You didn't give any "original definition" of the word "gone." You just threw it against the wall - splat! The fact - repeat, the fact - is that in Callas's Carmen her voice is _not_ gone - not by _any _definition of the word "gone." It doesn't matter how may times you say it is. One cannot sing Carmen with such security, skill and nuance with a voice that's "gone." Her voice had changed with age, but in this recording - as in the Covent Garden Tosca from the same year - it is quite functional and solid on all but the highest notes, which Carmen rarely requires.

You pull this same trick with Wagner all the time. You put mere personal dislikes in the form of definitive judgments, and when people call you on it you pretend that your words don't really mean what they do in fact mean and that you're "just expressing your opinion." Don't you understand the difference between a statement of opinion or taste and a statement of fact (or fiction)? Is that a rhetorical question (yeah, I know it is)?

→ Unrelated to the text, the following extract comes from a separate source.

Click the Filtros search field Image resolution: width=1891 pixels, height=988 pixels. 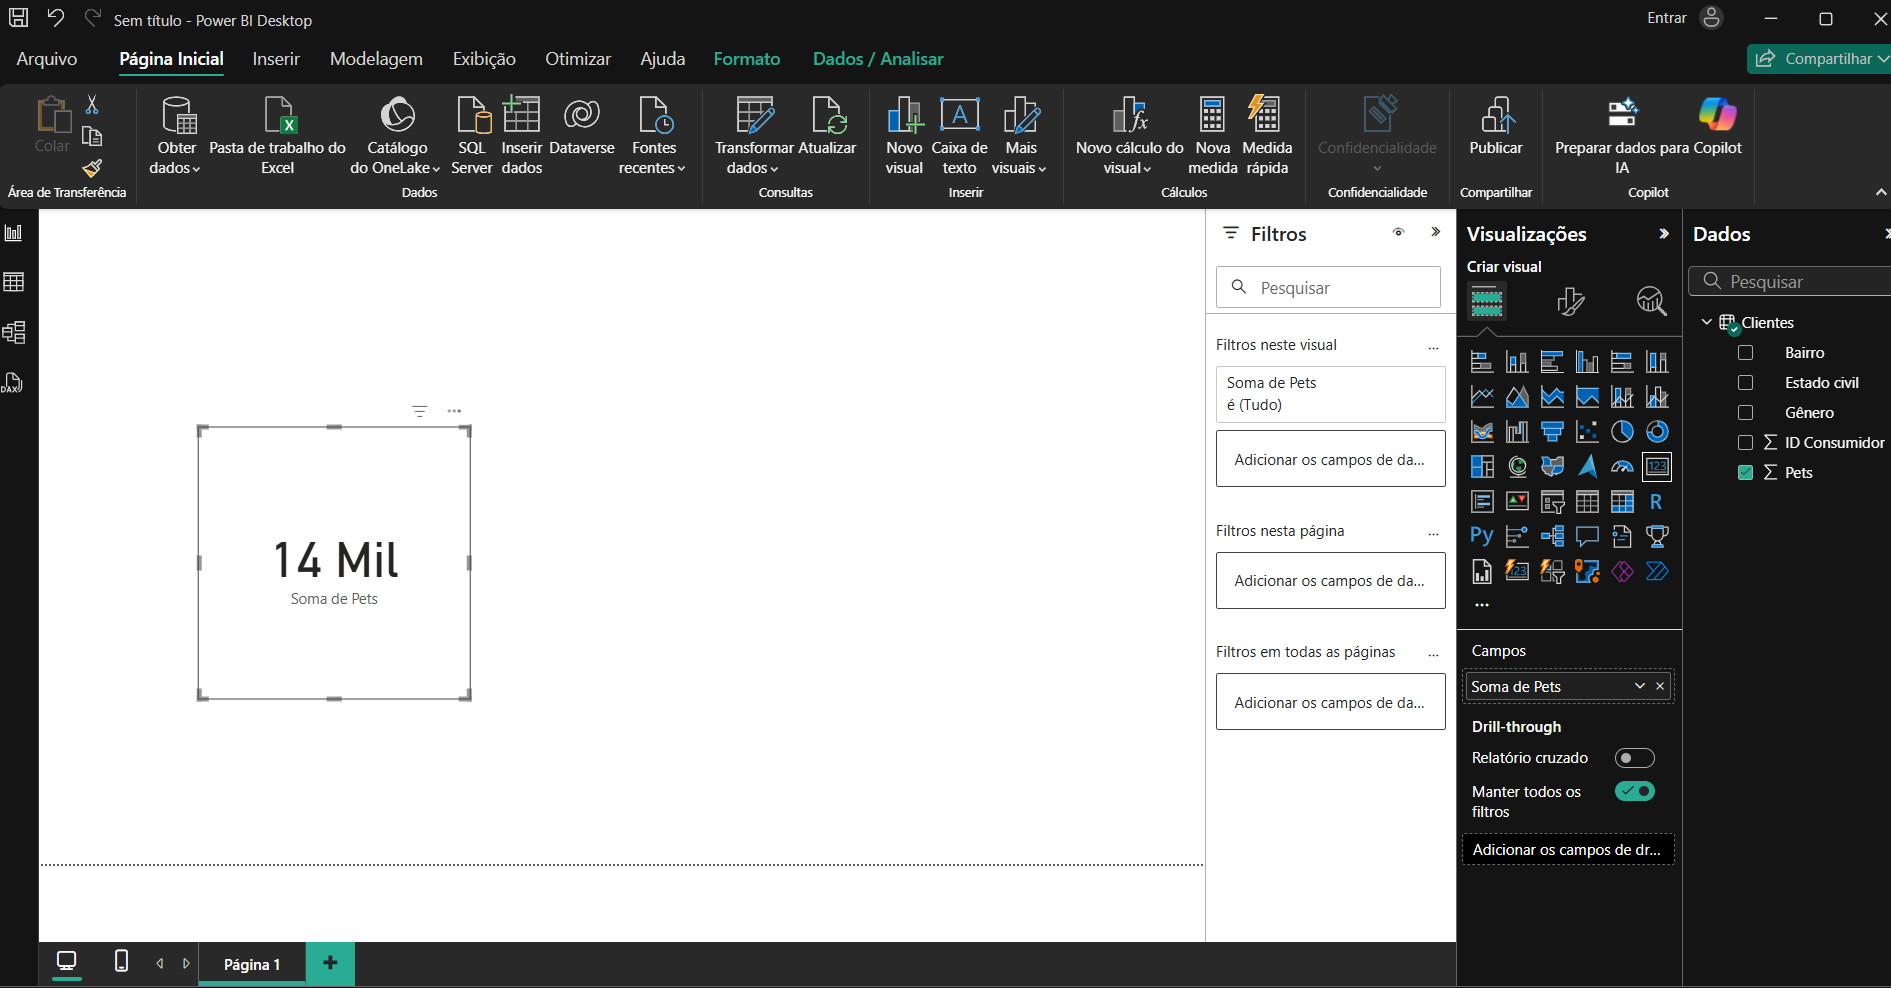click(1328, 288)
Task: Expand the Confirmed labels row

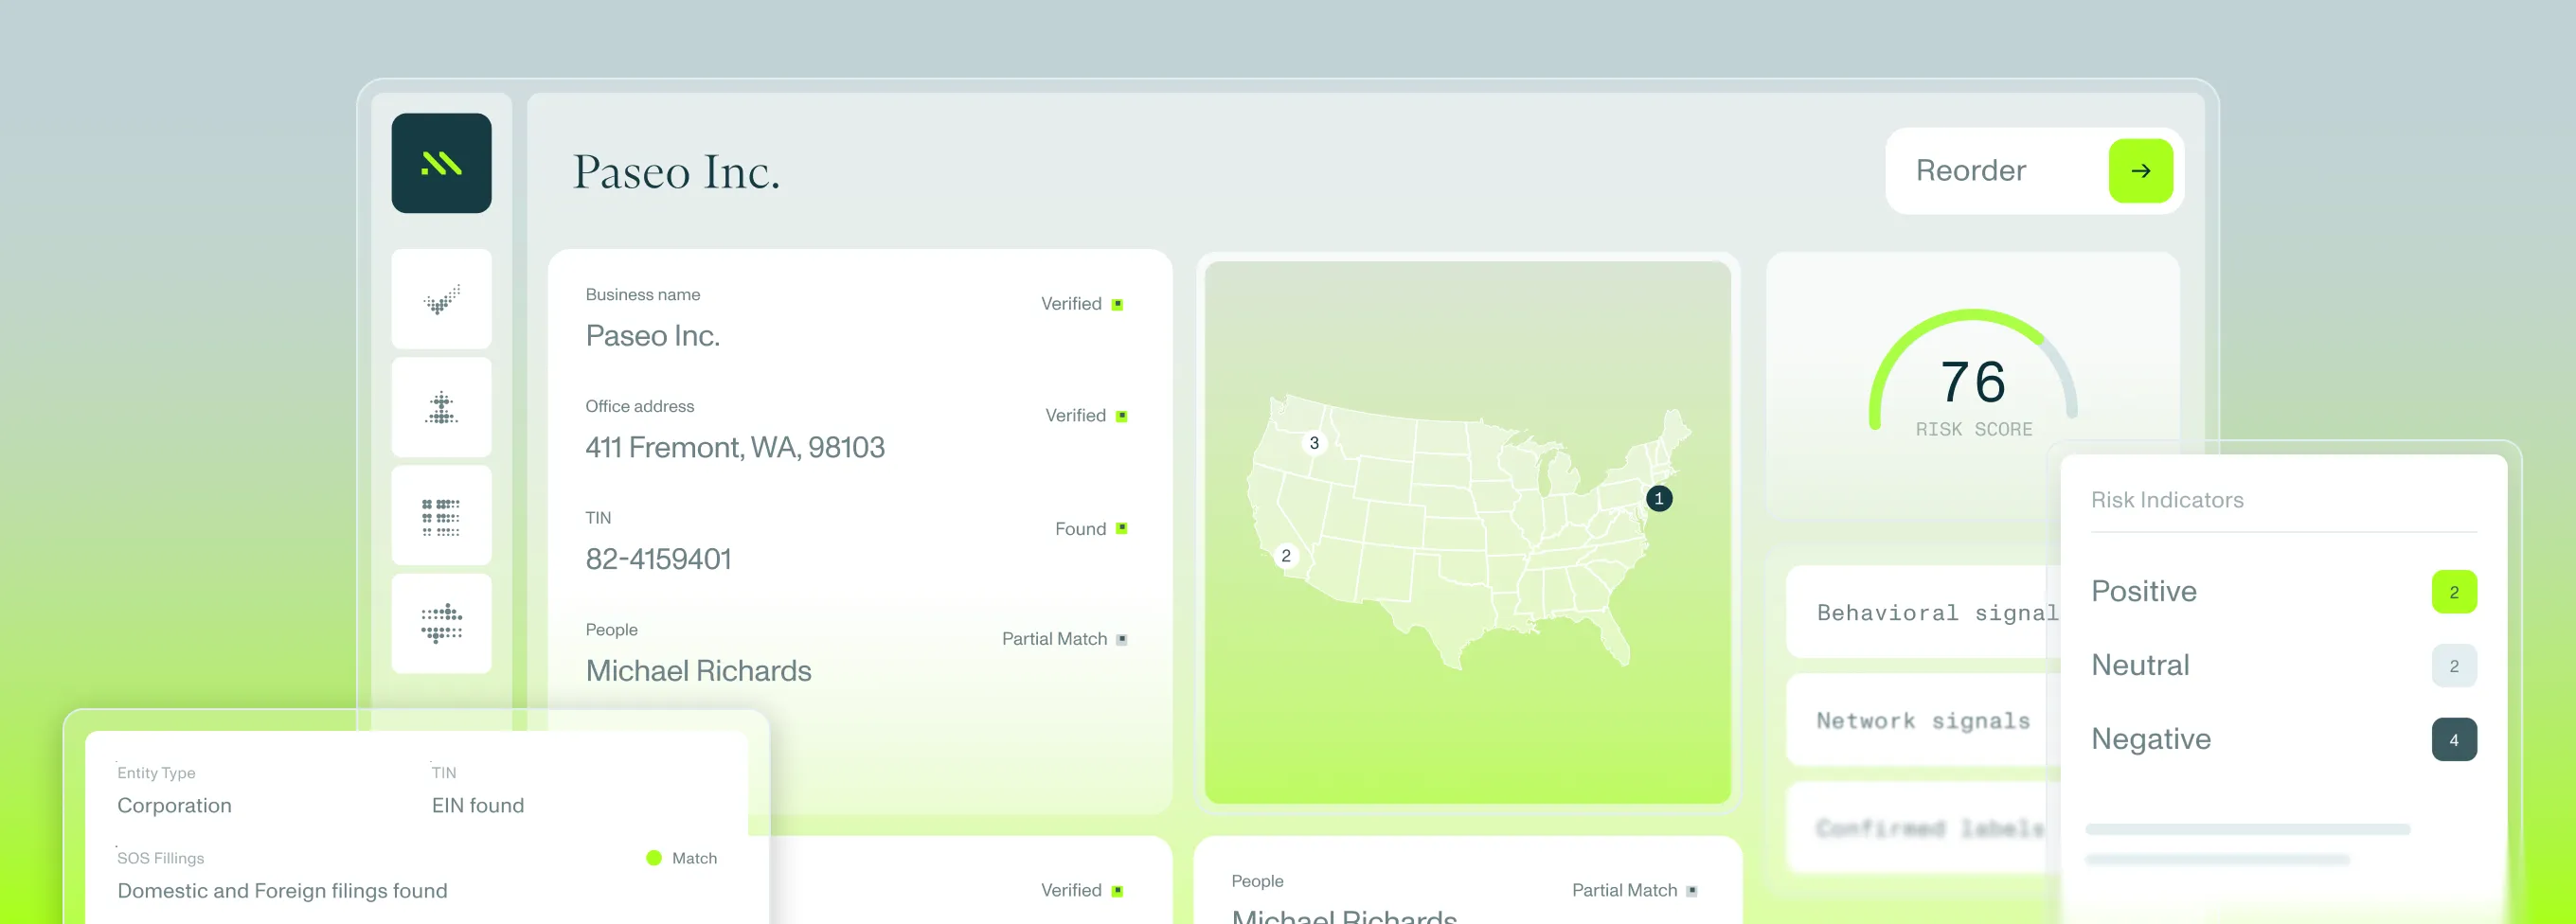Action: [1922, 828]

There are no "alternative facts"; this isn't Trumpland! I get treated to tap dances and backflips every time I take exception to your false certitudes. "Her voice is gone" is simply false. You can twist language all you like but the rest of us have dictionaries and are not fooled.


----------



## DavidA (Dec 14, 2012)

Woodduck said:


> You didn't give any "original definition" of the word "gone." You just threw it against the wall - splat! The fact - repeat, the fact - is that in Callas's Carmen her voice is _not_ gone - not by _any _definition of the word "gone." It doesn't matter how may times you say it is. One cannot sing Carmen with such security, skill and nuance with a voice that's "gone." Her voice had changed with age, but in this recording - as in the Covent Garden Tosca from the same year - it is quite functional and solid on all but the highest notes, which Carmen rarely requires.
> 
> You pull this same trick with Wagner all the time. You put mere personal dislikes in the form of definitive judgments, and when people call you on it you pretend that your words don't really mean what they do in fact mean and that you're "just expressing your opinion." Don't you understand the difference between a statement of opinion or taste and a statement of fact (or fiction)? Is that a rhetorical question (yeah, I know it is)?
> 
> There are no "alternative facts"; this isn't Trumpland! I get treated to tap dances and backflips every time I take exception to your false certitudes. "Her voice is gone" is simply false. You can twist language all you like but the rest of us have dictionaries and are not fooled.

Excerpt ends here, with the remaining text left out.